Single Program Multiple Data (SPMD) parallel work that relies on MATLAB's 'spmd' and 'labindex' contructs to partition work on a single input data stream among processor-id conditioned paths through a single program. This approach is similar to the traditional MPI programming model. MATLAB R2012a refers to this kind of parallel work as SPMD or Communicating Parallel.

Graphical Processing Unit (GPU) parallel work that relies on MATLAB functions and/or user provided routines that are GPU-enabled. This approach is MATLAB's method of delivering GPU-accelerated performance while limiting the amount of specialized programming that GPUs typically require (i.e. CUDA).
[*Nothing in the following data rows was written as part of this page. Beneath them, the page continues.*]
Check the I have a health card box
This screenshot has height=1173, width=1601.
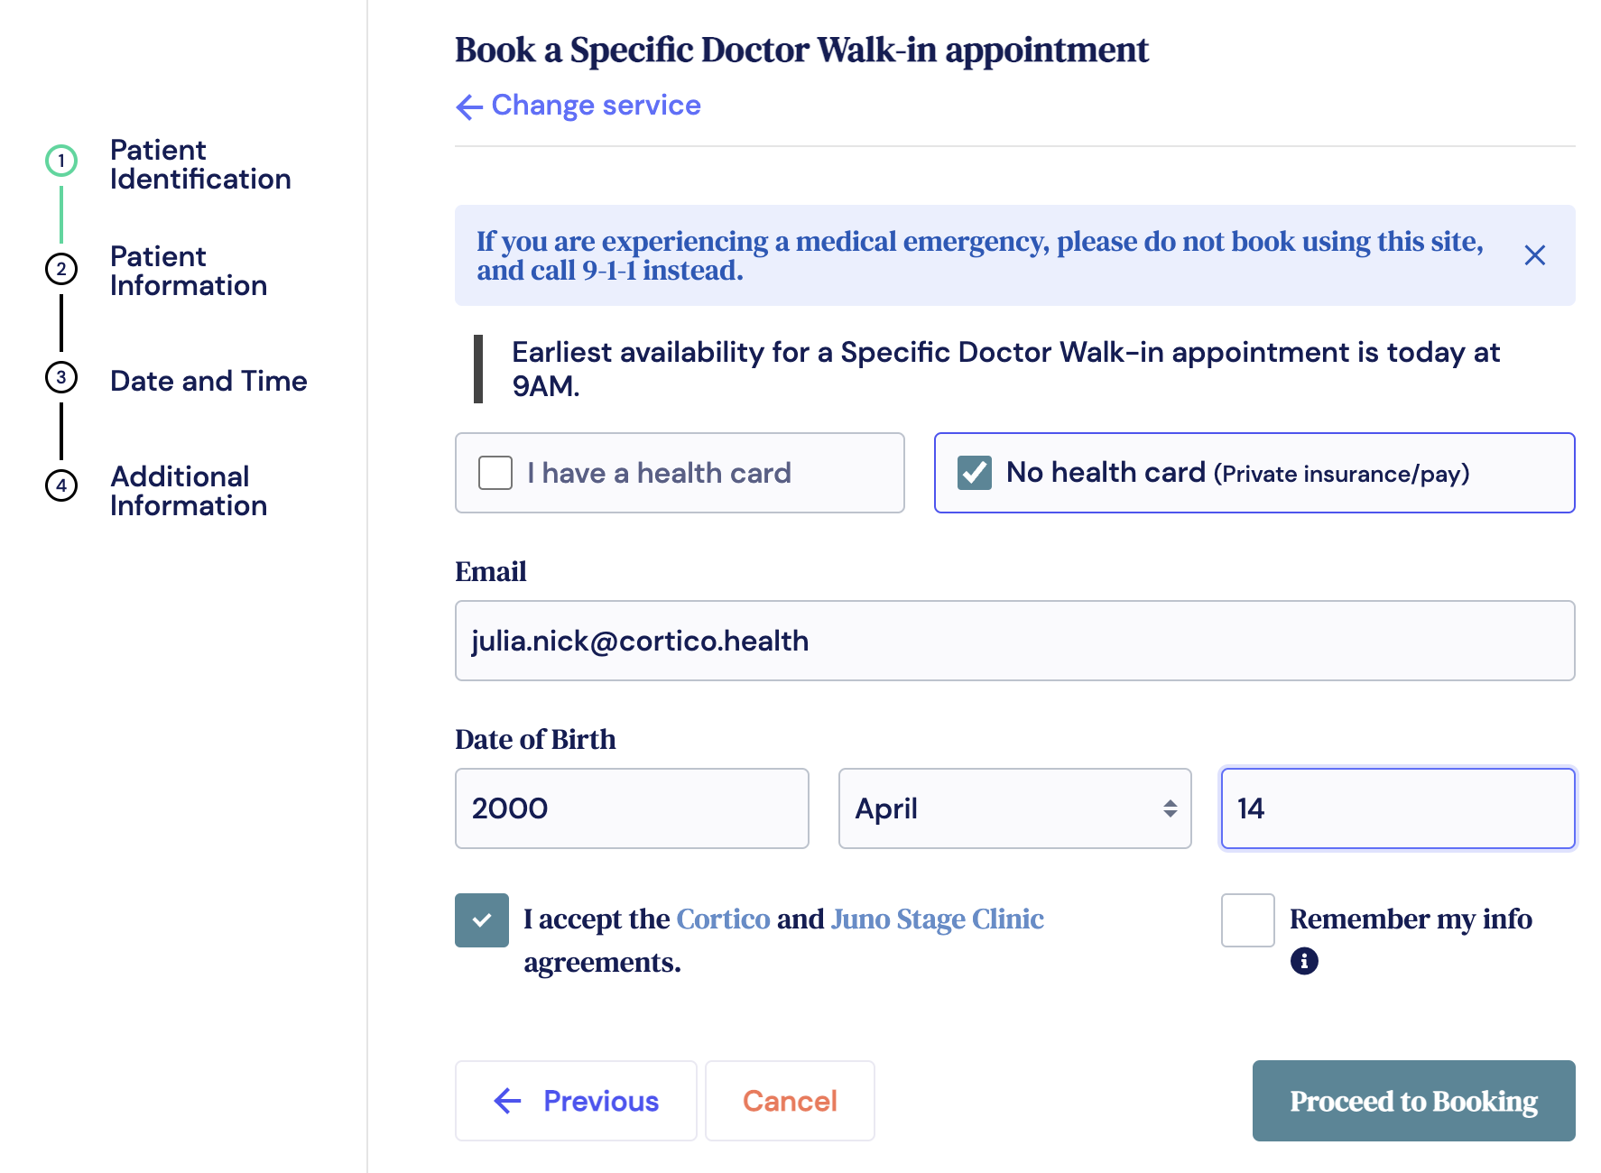pos(495,473)
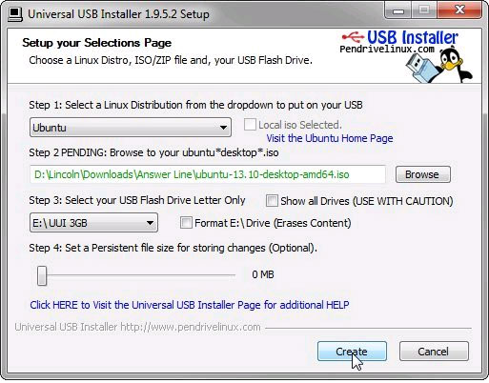Minimize the Universal USB Installer window

pyautogui.click(x=397, y=10)
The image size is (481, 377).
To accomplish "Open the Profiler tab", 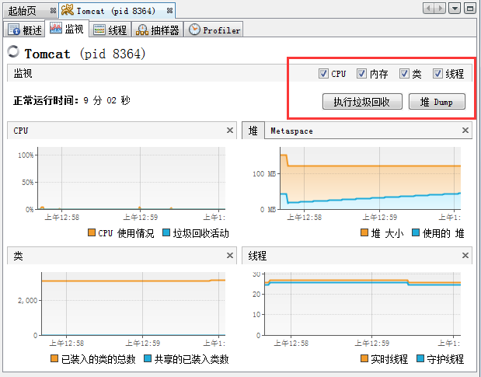I will pyautogui.click(x=215, y=30).
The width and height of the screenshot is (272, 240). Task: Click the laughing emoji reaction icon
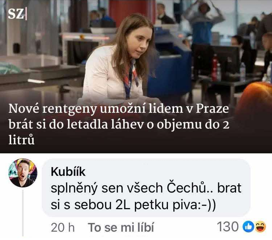(260, 227)
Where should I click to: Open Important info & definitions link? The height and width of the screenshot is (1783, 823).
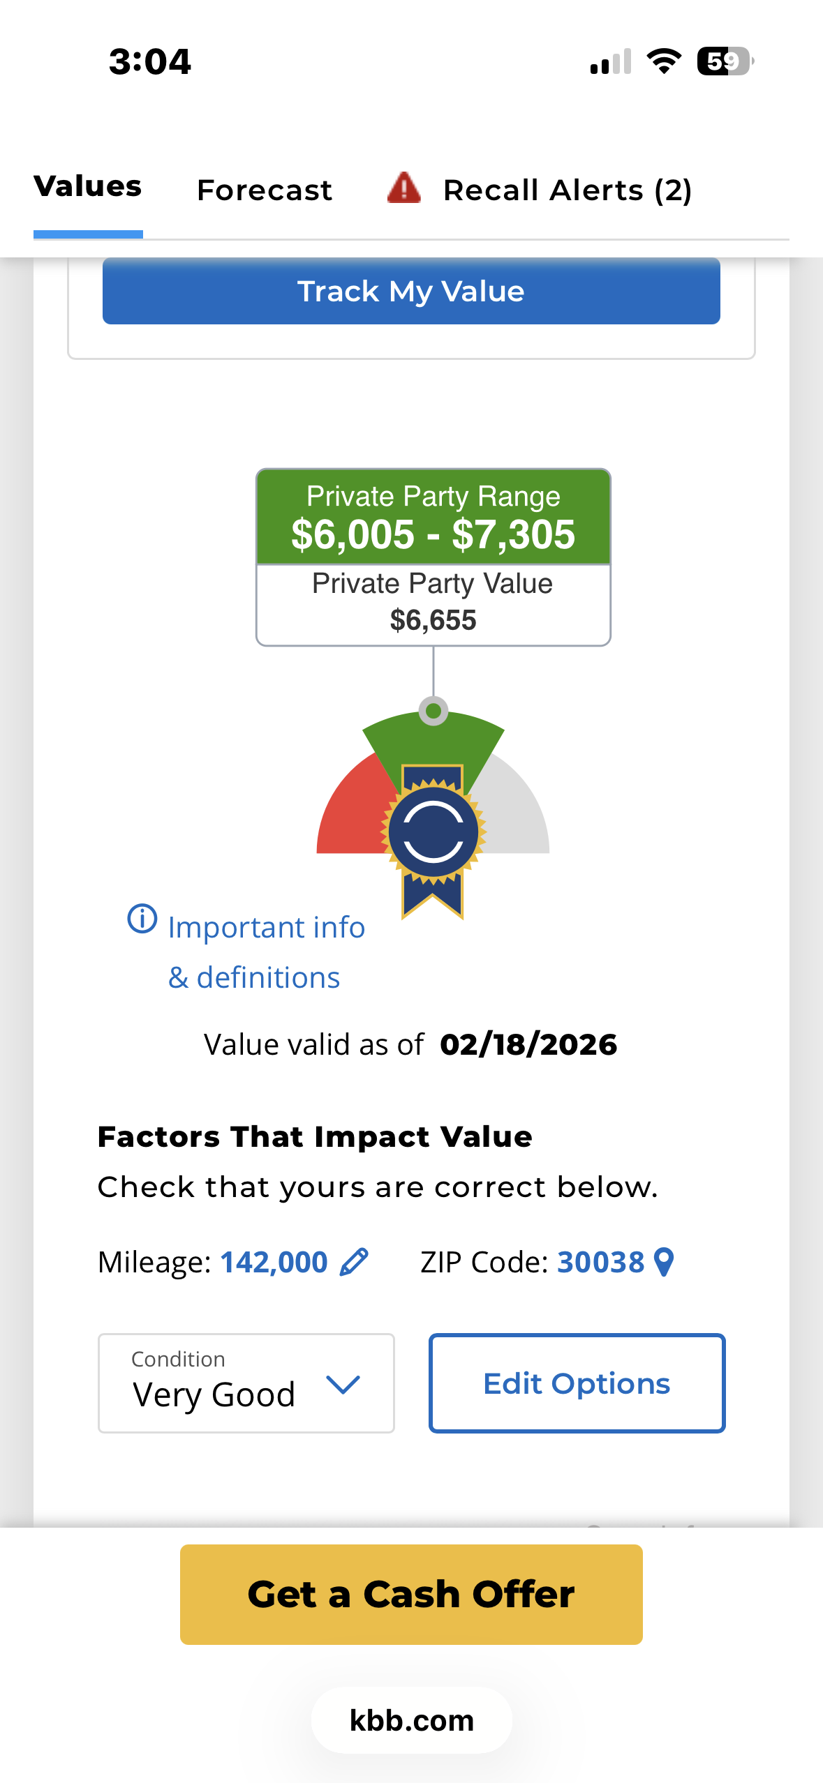[x=266, y=952]
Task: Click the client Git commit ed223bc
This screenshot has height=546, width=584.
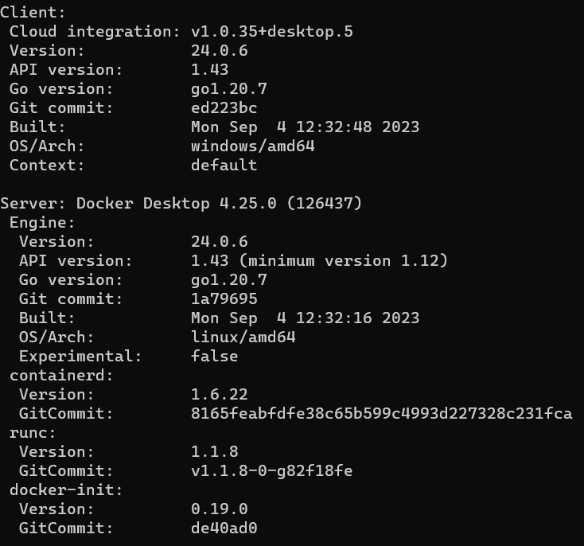Action: [x=224, y=108]
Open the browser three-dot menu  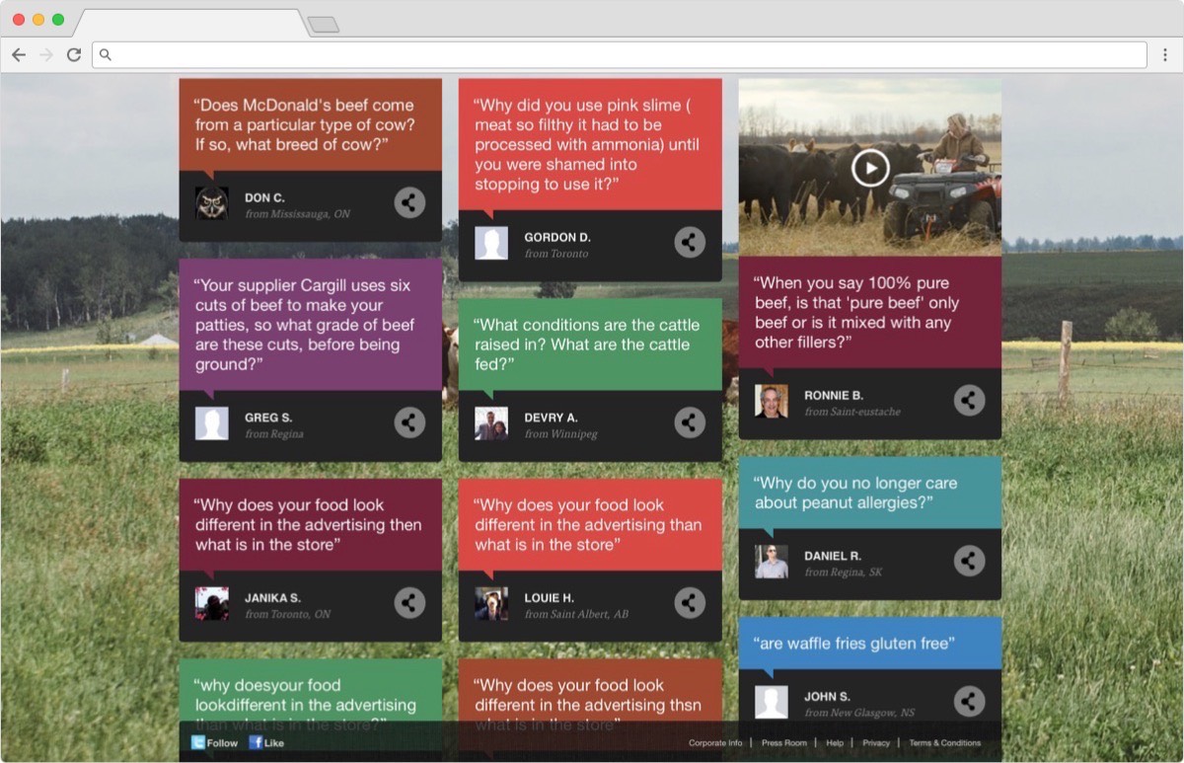point(1165,55)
This capability is only available from batch jobs submitted to ANDY from KARLE. BOB and KARLE have NO GPU resources.

Each of these parallel job types (as well as serial work) can be run on KARLE interactively (or in the background) or as jobs submitted from KARLE to BOB or ANDY and its PBS Pro batch scheduler; the one exception is GPU-parallel MATLAB work, which cannot be run directly on KARLE or BOB. Such work must be submitted to ANDY from KARLE.

Computing PI Serially on KARLE

To illustrate each MATLAB parallel model described above, a MATLAB script of the classic algorithm for computing PI by the numerical integration of the function for the arctangent (1/(1+x**2)) is presented here, first for local computation on KARLE and then remote submission computation to ANDY or BOB.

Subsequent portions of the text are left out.